Problem description>
Please copy the records exactly as they appear, with all pictures left out.

Given records>
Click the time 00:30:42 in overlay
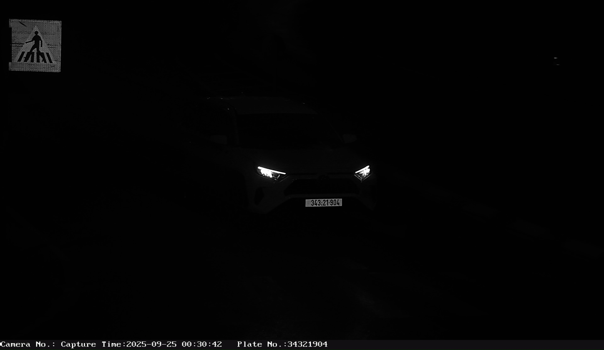This screenshot has height=350, width=604. 202,344
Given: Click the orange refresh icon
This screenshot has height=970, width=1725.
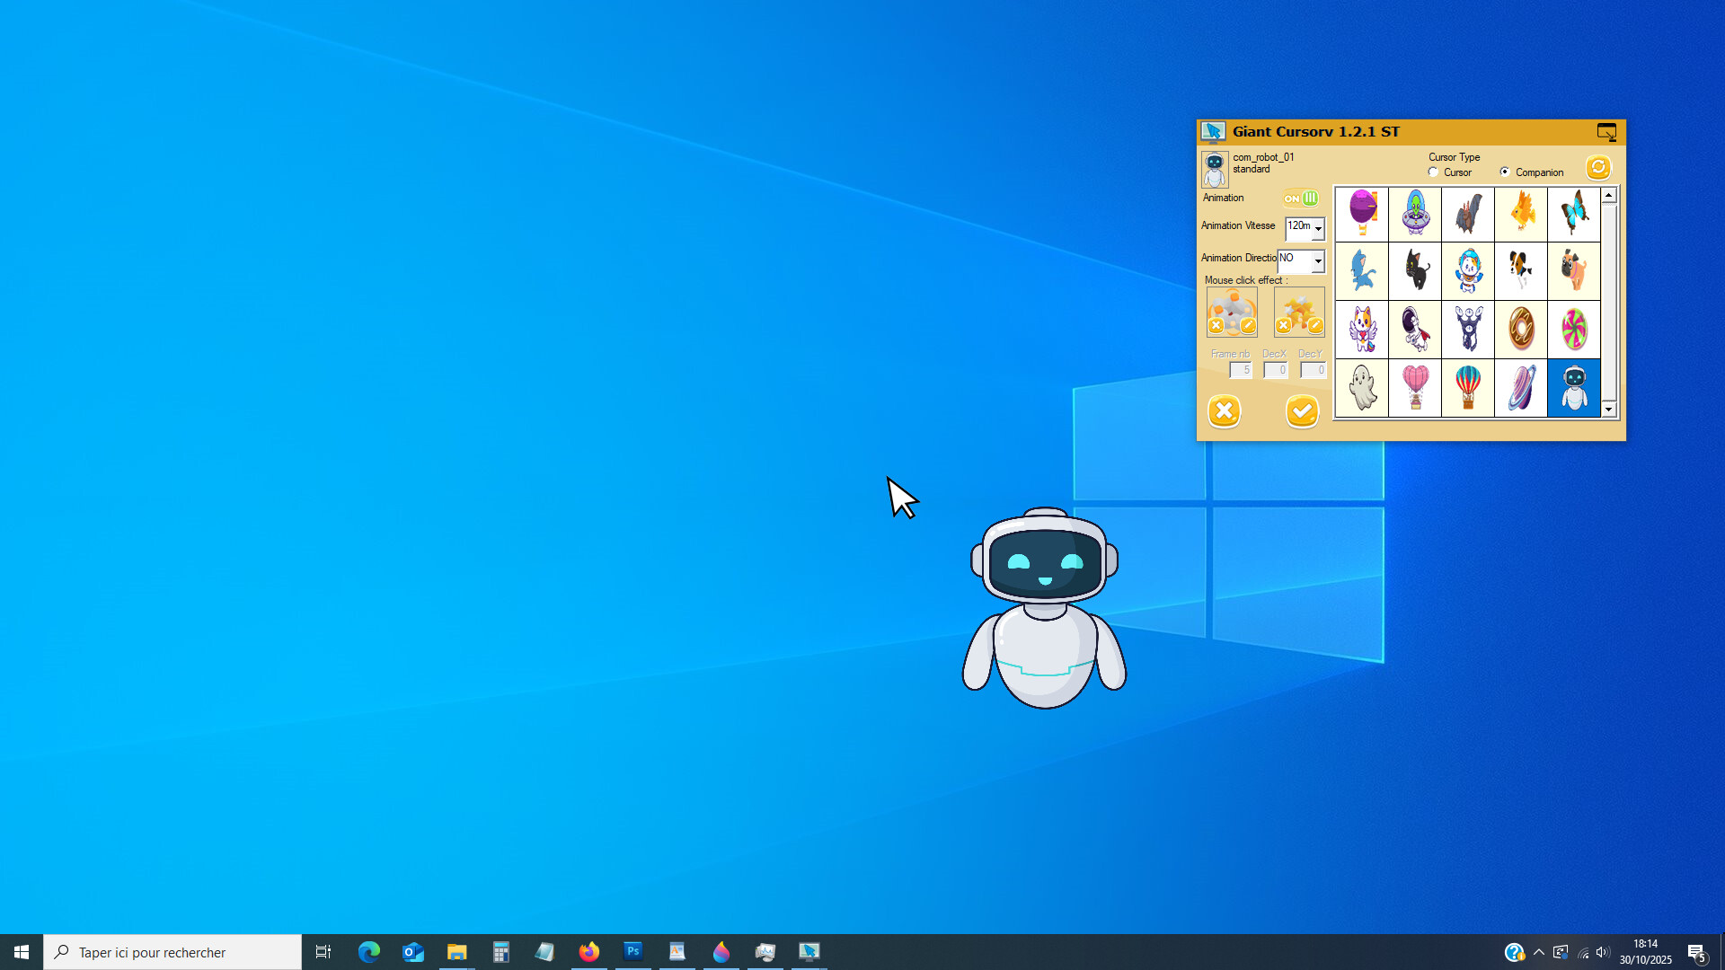Looking at the screenshot, I should (1597, 168).
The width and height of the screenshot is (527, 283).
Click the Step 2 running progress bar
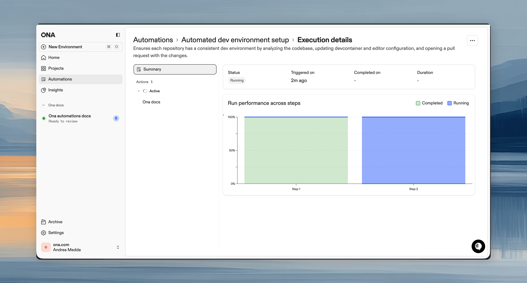tap(413, 150)
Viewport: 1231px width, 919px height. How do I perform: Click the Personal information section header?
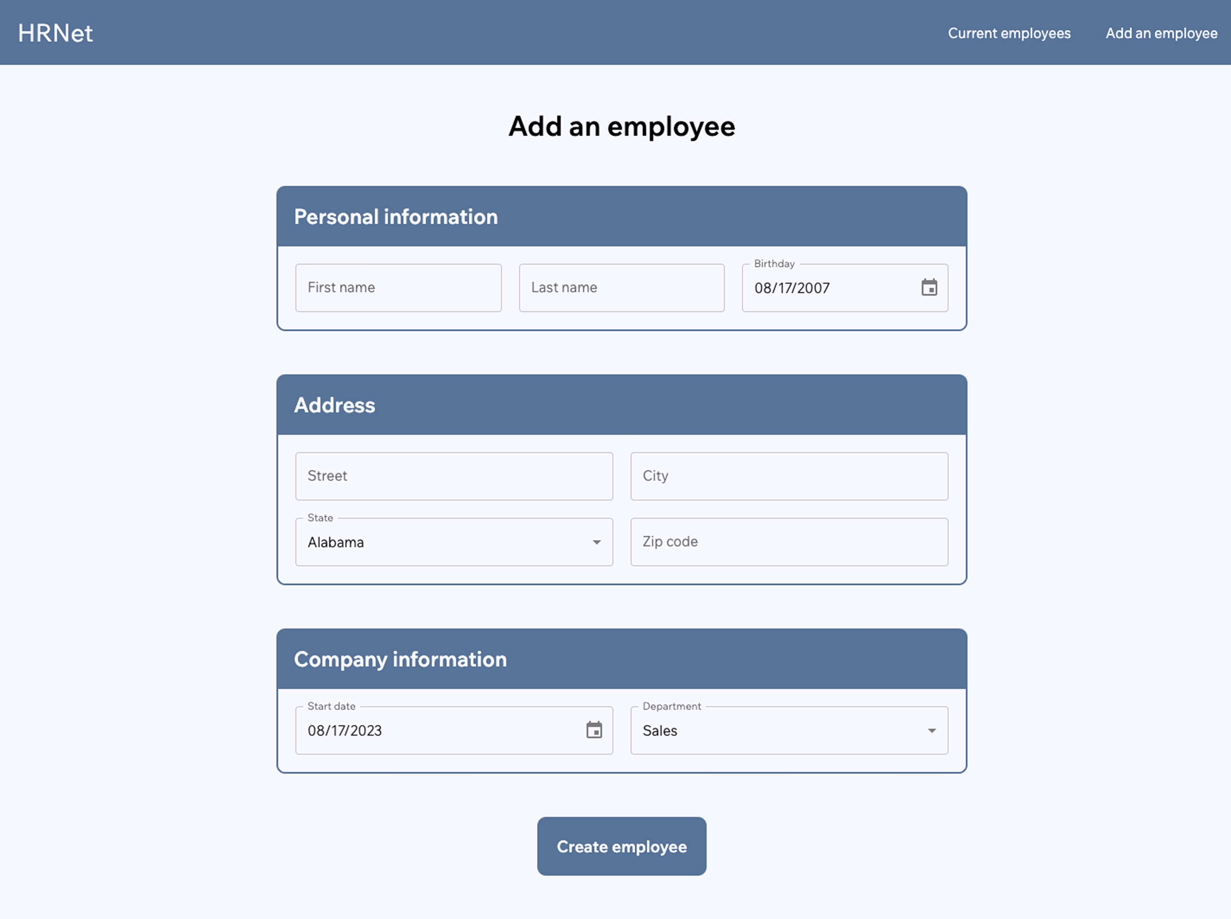pos(396,217)
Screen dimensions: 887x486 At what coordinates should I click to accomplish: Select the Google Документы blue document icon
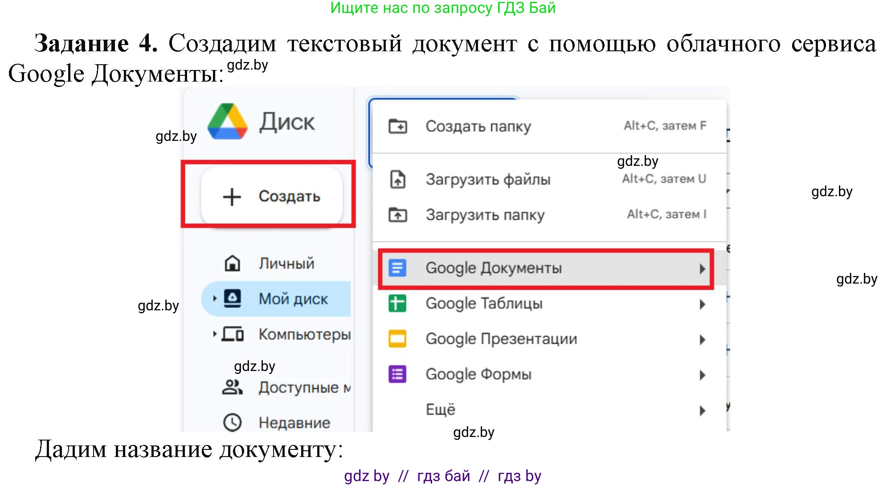point(398,268)
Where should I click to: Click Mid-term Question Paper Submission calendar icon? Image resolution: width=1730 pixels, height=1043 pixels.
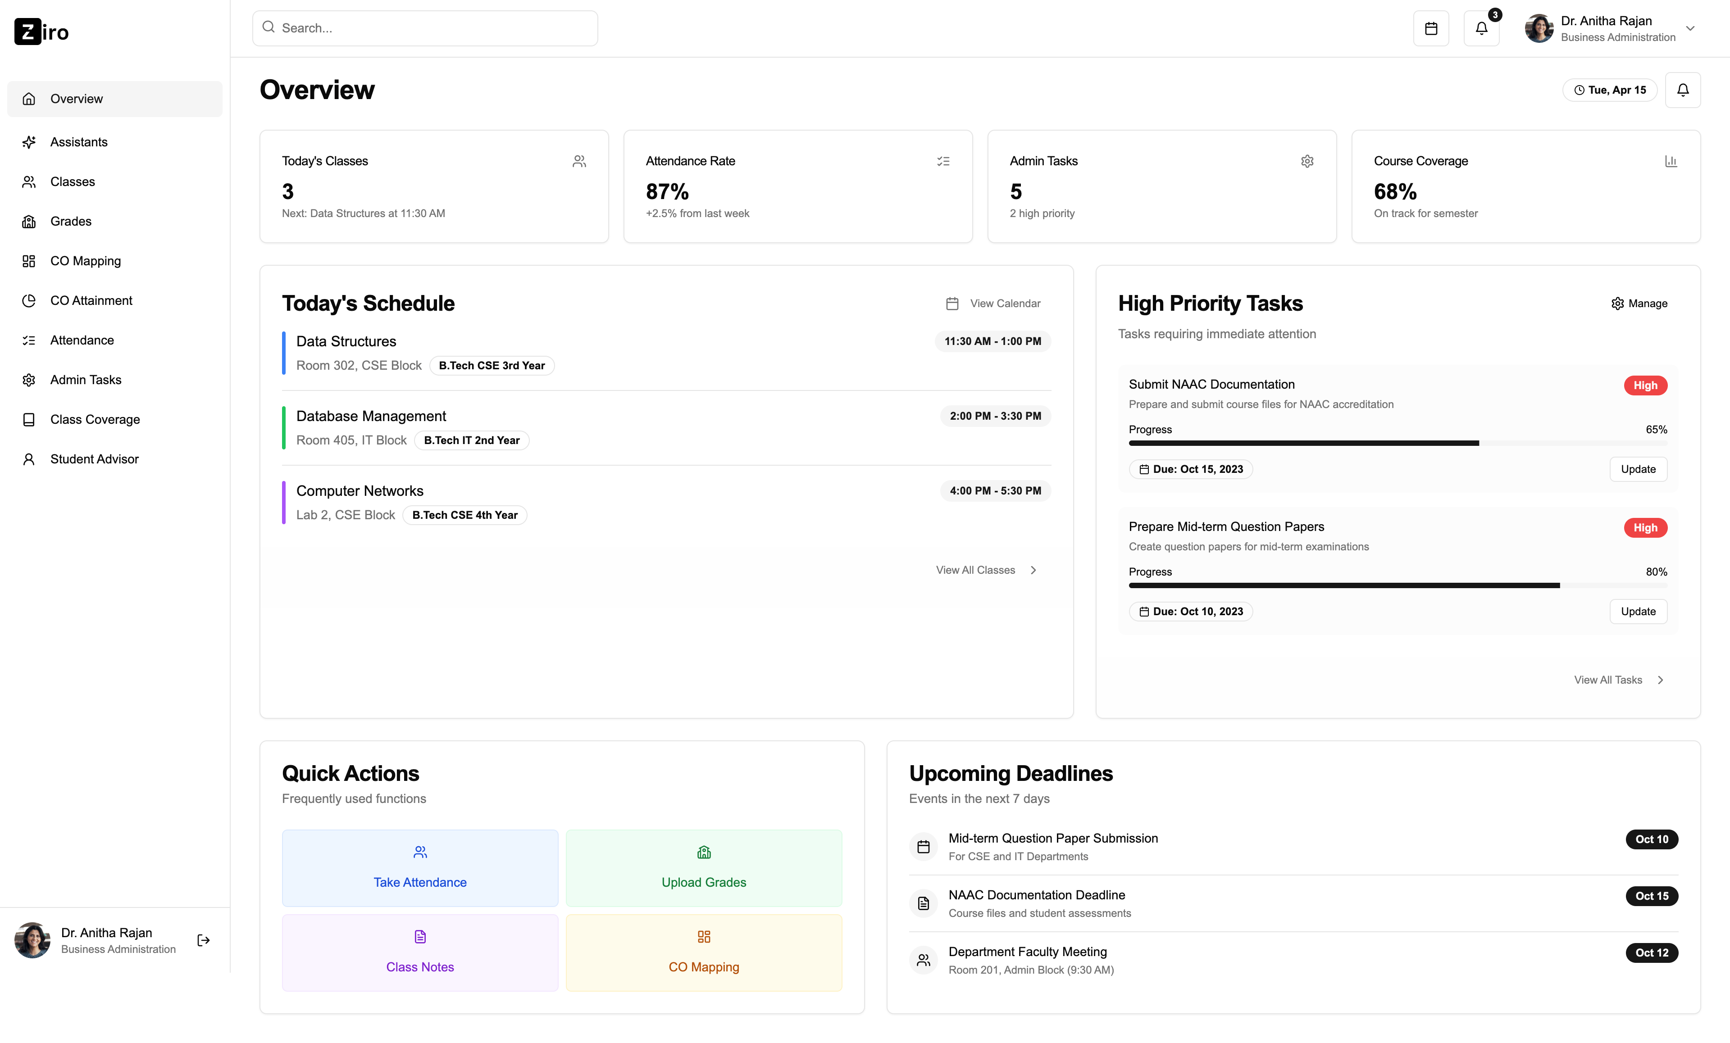pyautogui.click(x=923, y=846)
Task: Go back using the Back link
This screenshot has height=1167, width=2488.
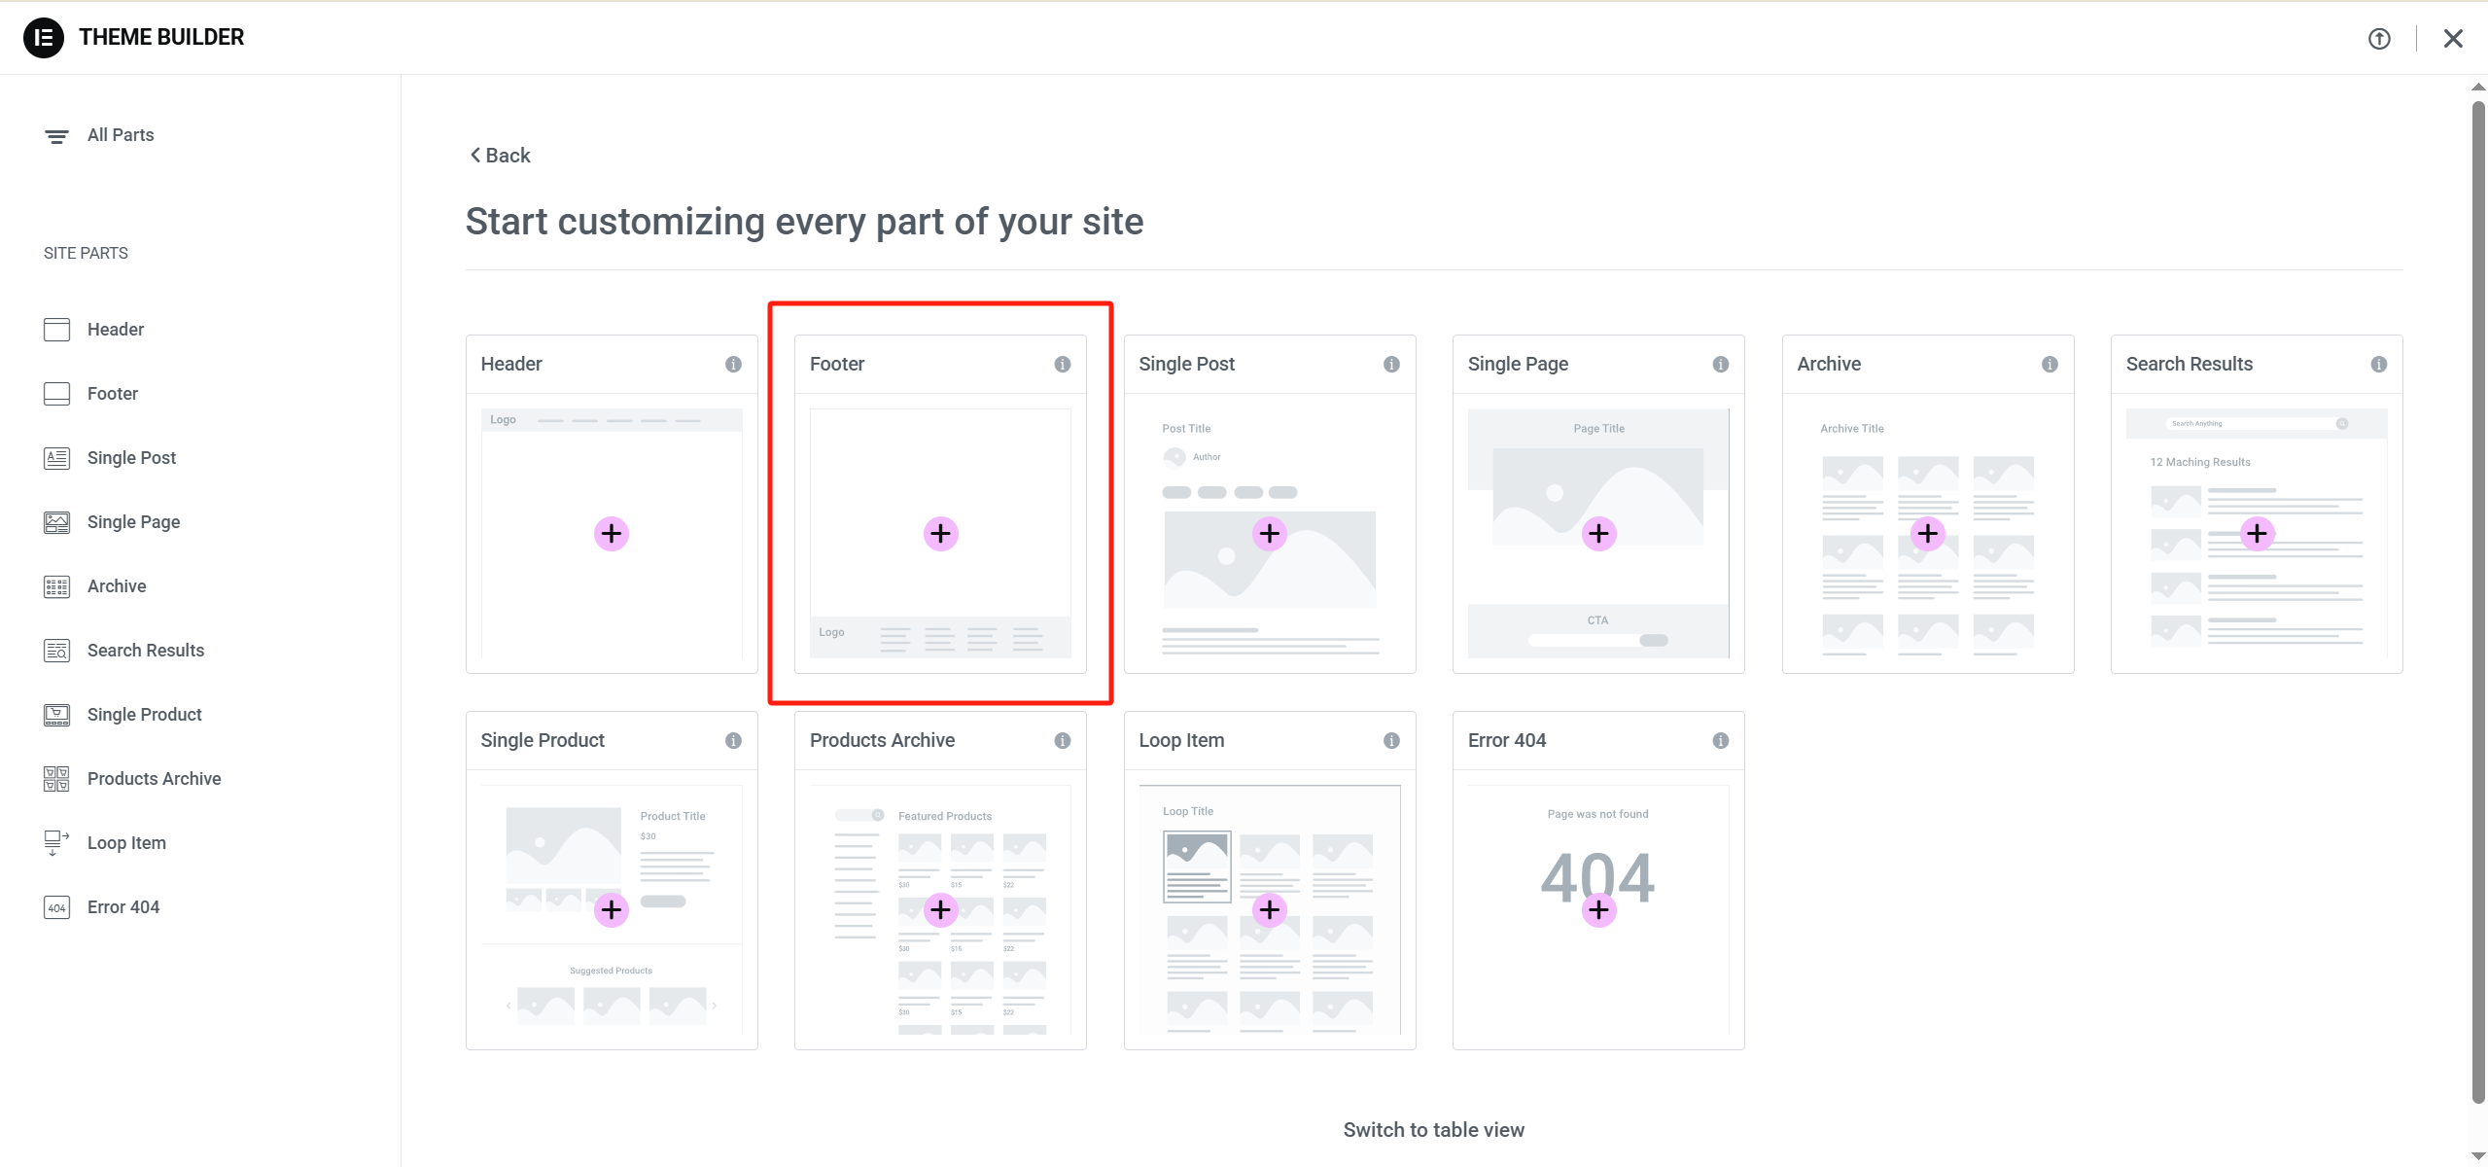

Your response>
Click the time 00:30:42 in overlay
This screenshot has height=350, width=604. 202,344
Given: Click the orange refresh icon
This screenshot has height=970, width=1725.
Looking at the screenshot, I should (1597, 168).
The width and height of the screenshot is (527, 283).
Click the Step 2 running progress bar
tap(413, 150)
Viewport: 1231px width, 919px height. How do I perform: Click the Personal information section header?
pos(396,217)
Screen dimensions: 887x486 At what coordinates should I click to accomplish: Select the Google Документы blue document icon
point(398,268)
Where should I click to: Click Mid-term Question Paper Submission calendar icon? Image resolution: width=1730 pixels, height=1043 pixels.
pyautogui.click(x=923, y=846)
Task: Go back using the Back link
This screenshot has height=1167, width=2488.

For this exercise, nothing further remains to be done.